**Exercise goal:**
Reply with one number only: the count of lines below that contain the word "will".

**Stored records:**
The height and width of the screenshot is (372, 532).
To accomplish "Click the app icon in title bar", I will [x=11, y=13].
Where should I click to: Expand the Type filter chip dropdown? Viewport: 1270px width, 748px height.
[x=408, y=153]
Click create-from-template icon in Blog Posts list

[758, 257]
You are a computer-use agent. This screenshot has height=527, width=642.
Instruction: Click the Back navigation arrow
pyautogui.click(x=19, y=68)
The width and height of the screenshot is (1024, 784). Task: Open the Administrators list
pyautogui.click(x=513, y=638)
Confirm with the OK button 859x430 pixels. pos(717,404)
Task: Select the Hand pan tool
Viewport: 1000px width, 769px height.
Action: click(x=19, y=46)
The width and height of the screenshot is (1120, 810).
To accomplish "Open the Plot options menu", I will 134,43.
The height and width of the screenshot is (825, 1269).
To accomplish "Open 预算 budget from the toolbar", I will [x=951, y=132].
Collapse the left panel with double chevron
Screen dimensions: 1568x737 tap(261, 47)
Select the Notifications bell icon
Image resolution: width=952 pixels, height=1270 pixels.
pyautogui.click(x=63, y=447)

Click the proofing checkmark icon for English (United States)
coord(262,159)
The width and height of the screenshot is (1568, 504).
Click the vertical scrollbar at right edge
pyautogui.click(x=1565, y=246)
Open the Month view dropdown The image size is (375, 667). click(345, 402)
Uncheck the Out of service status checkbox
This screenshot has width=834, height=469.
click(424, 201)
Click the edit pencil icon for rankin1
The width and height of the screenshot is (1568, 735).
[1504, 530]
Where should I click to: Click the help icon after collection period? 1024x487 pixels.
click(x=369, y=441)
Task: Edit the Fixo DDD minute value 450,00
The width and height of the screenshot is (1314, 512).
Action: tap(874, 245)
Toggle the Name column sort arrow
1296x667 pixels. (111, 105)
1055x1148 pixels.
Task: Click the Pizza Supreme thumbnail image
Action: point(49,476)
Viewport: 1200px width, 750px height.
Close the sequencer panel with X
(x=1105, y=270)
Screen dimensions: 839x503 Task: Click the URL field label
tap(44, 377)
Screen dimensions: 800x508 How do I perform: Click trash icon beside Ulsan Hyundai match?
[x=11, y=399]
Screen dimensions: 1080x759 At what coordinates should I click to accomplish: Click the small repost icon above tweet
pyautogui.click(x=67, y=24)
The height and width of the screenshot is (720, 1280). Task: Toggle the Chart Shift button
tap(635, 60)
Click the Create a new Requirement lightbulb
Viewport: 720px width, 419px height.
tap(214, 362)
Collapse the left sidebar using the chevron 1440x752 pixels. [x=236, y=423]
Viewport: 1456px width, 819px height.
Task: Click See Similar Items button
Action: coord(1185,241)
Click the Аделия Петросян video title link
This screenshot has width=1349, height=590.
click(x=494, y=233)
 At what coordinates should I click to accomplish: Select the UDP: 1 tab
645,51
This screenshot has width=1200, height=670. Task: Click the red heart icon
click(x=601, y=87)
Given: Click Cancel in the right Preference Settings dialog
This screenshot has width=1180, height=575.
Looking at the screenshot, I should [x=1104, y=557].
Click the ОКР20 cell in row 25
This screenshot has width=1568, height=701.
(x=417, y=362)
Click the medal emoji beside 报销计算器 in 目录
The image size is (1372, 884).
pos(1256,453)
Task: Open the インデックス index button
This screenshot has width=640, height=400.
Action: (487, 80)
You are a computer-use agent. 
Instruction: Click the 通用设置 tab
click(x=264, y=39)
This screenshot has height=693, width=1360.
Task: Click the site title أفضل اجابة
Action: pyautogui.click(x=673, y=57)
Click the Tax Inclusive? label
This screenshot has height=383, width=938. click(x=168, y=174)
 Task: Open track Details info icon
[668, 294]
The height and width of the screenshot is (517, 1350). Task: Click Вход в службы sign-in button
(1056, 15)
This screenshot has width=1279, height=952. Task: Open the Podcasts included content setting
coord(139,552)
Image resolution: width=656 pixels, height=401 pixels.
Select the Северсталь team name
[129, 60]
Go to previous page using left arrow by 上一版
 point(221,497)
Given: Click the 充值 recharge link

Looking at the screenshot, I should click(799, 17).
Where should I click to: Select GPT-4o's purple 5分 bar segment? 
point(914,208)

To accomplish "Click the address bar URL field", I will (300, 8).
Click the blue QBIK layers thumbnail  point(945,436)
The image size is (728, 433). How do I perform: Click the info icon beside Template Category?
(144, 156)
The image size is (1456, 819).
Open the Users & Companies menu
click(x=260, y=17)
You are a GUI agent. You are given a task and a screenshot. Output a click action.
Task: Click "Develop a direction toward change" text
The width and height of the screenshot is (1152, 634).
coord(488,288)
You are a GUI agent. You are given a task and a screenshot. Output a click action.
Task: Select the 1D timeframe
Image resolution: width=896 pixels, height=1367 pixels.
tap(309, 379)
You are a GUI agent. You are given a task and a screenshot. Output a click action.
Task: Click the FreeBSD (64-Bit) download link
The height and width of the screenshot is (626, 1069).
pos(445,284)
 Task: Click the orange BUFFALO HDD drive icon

**Output of the task:**
4